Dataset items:
********

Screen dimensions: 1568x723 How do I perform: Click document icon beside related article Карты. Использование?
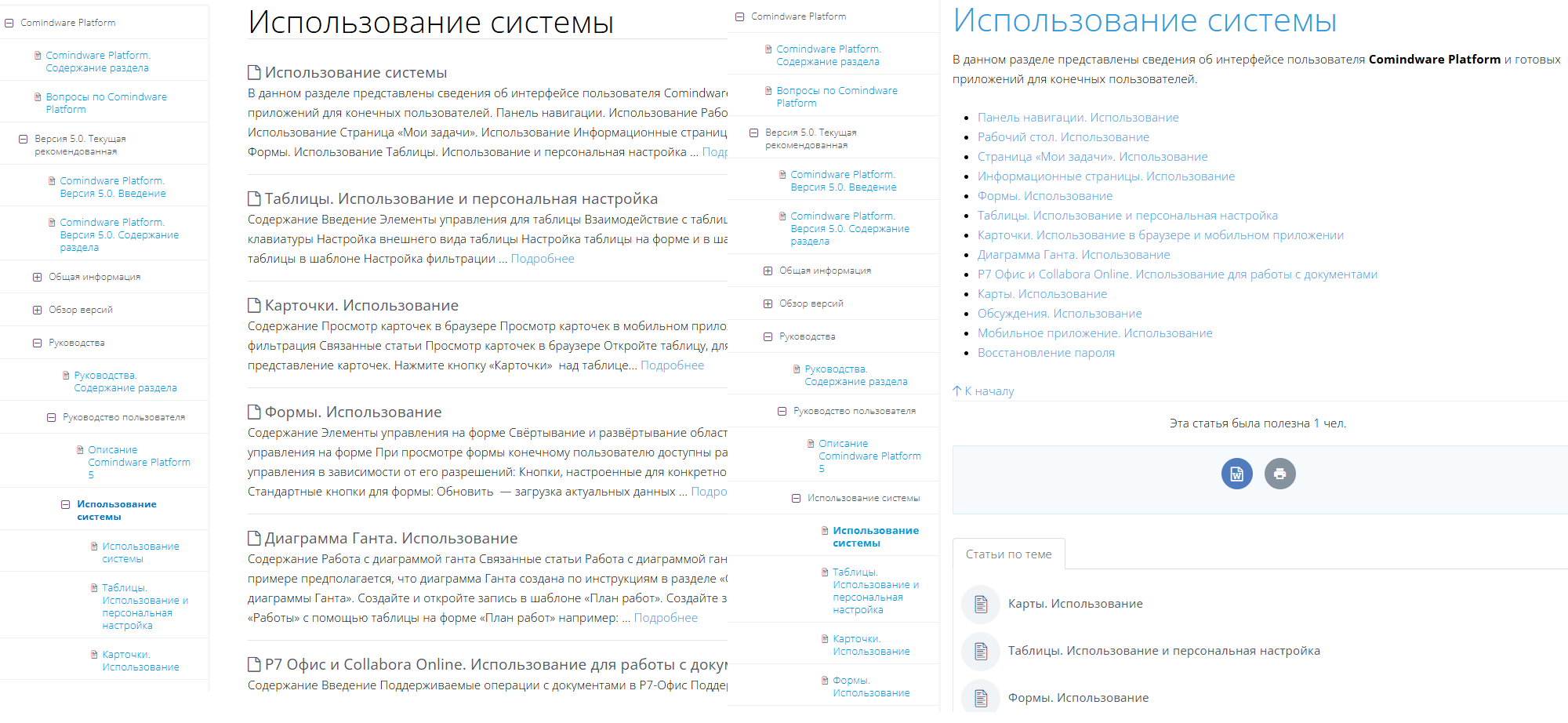980,605
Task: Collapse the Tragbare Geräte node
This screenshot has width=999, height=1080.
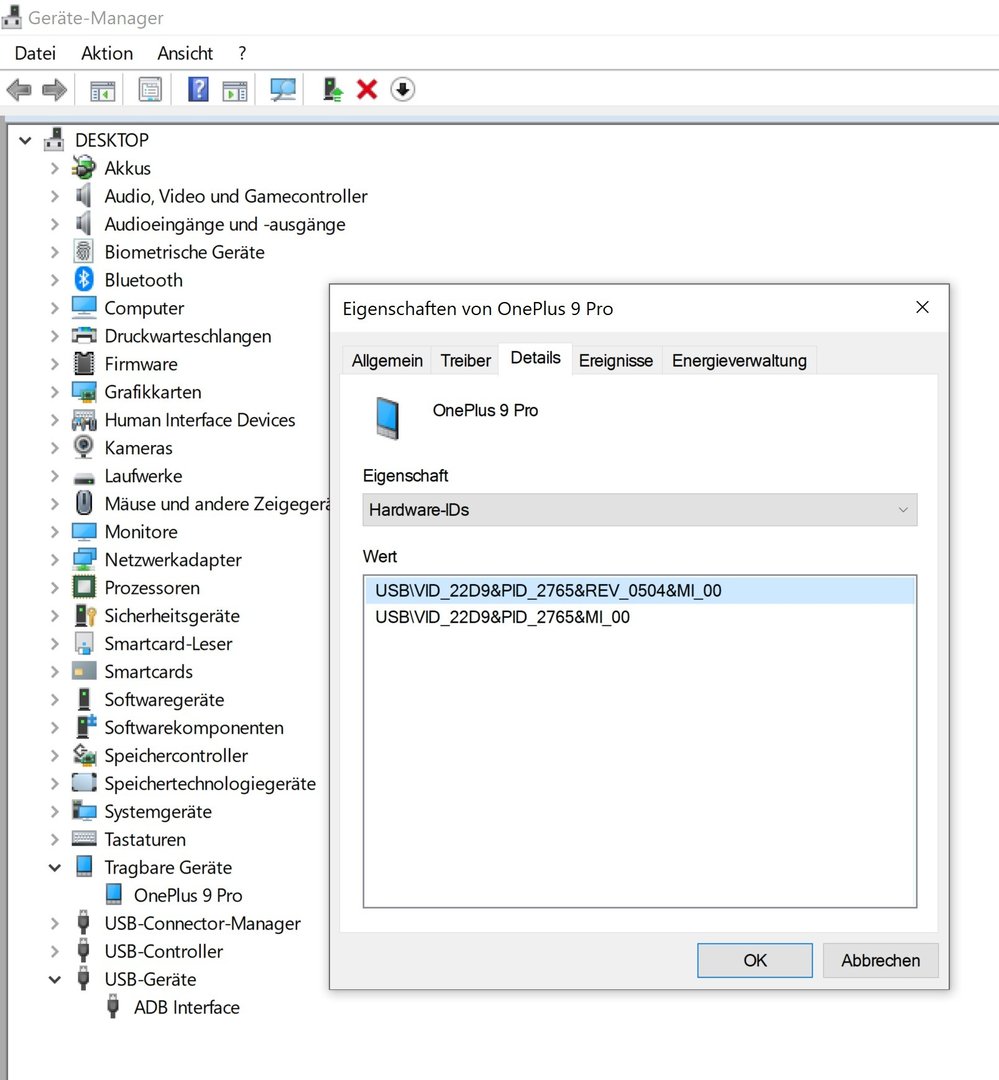Action: [54, 868]
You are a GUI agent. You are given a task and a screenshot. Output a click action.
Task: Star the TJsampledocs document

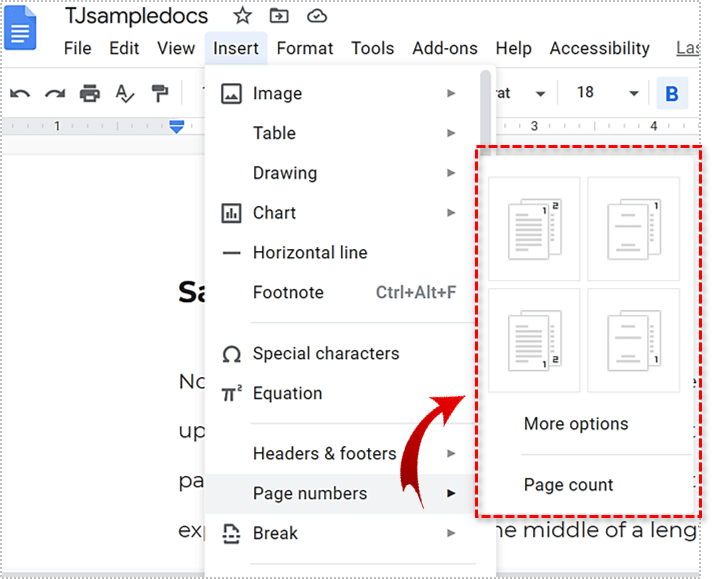point(242,16)
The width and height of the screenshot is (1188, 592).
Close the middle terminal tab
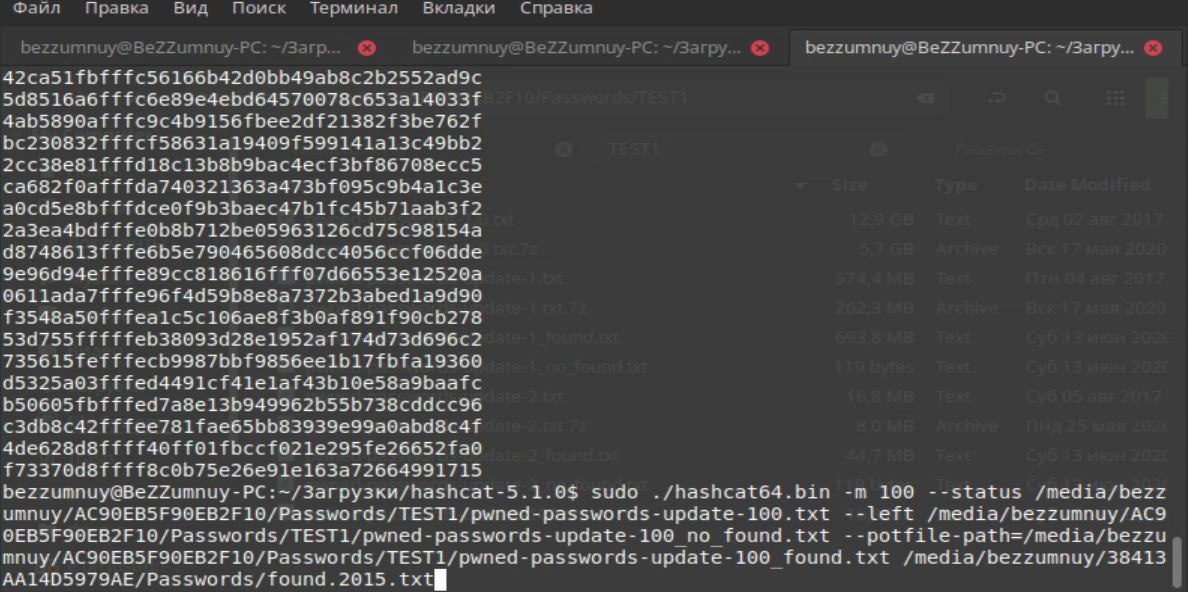click(760, 48)
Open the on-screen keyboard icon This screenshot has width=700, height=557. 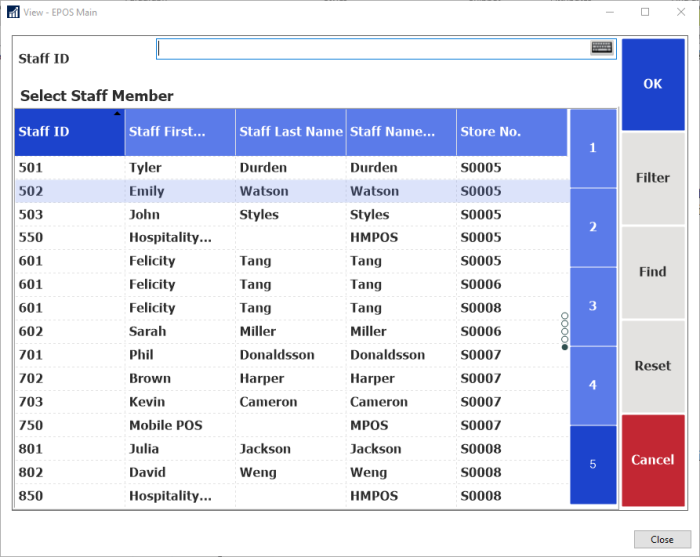pyautogui.click(x=601, y=47)
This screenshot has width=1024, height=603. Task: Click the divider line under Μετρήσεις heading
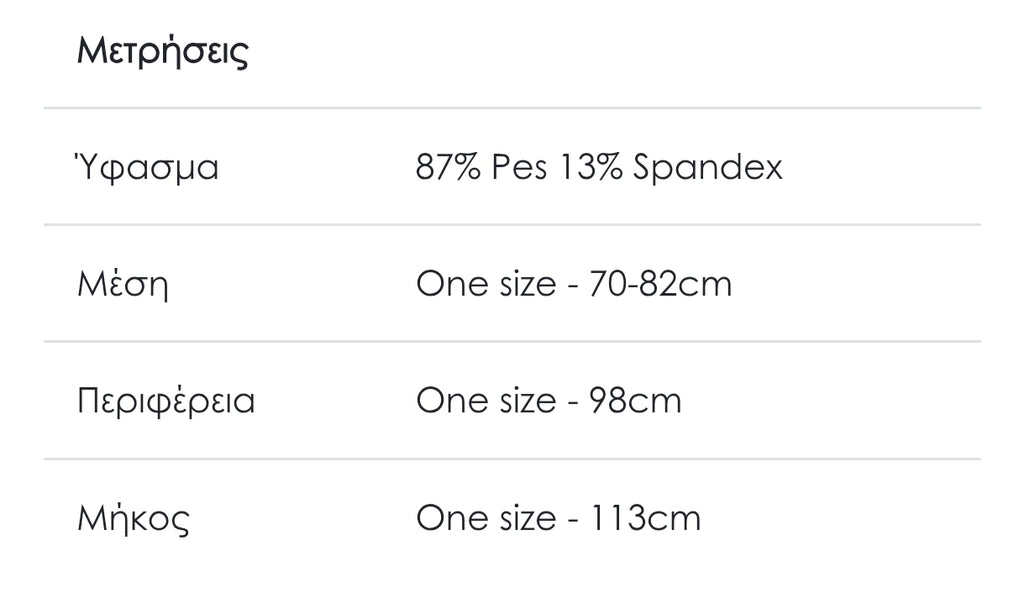pos(512,108)
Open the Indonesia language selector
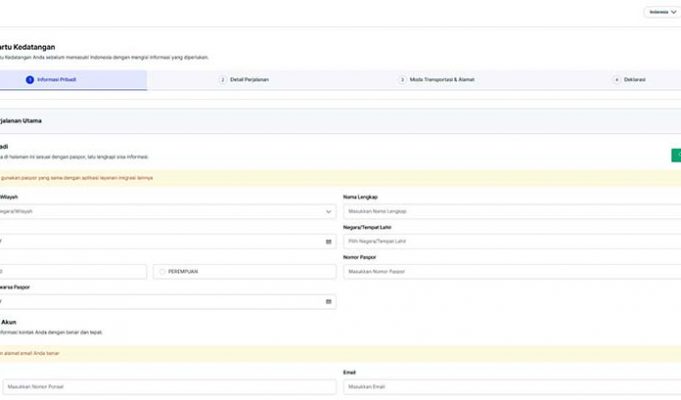 [662, 12]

********

Exactly as they appear, please return only the lines from the first line of the records through the line containing "The width and", both included, leaving out all pictures.

*Solved exercise*
Screen dimensions: 1568x723 How do I perform: Click document icon beside related article Карты. Использование?
980,605
Task: Collapse the Tragbare Geräte node
This screenshot has width=999, height=1080.
Action: [54, 868]
You are a GUI agent. You are given a task and a screenshot. Output a click action.
Task: Star the TJsampledocs document

point(242,16)
The width and height of the screenshot is (1188, 592).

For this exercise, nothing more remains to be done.